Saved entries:
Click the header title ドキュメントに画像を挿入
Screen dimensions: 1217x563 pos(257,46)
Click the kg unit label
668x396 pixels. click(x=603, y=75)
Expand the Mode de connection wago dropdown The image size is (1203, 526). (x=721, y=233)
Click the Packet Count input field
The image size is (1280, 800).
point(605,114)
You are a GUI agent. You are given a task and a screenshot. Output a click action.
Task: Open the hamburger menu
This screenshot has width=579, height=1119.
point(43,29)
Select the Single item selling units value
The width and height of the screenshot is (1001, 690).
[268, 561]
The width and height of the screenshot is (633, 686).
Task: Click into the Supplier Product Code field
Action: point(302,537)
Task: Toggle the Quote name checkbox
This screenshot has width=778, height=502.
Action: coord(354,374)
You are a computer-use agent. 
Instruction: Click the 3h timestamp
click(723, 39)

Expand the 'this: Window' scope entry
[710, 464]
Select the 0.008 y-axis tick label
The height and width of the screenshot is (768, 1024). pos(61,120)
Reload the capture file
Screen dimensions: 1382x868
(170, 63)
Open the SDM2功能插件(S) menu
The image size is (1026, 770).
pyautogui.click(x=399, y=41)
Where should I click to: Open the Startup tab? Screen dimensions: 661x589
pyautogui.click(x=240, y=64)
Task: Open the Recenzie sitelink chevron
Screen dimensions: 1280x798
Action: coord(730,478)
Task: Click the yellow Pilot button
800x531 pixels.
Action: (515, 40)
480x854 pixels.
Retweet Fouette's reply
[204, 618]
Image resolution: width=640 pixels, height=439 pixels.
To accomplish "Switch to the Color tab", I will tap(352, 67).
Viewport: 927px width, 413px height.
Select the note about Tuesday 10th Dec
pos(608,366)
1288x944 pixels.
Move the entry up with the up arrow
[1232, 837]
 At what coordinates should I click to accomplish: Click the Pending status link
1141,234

### Aim of the task
Find the word "agent" in the entries. Copy each line that holds it.

### Task output
You are a GUI agent. You are given a task and a screenshot. Output a click action.
You are a computer-use agent. 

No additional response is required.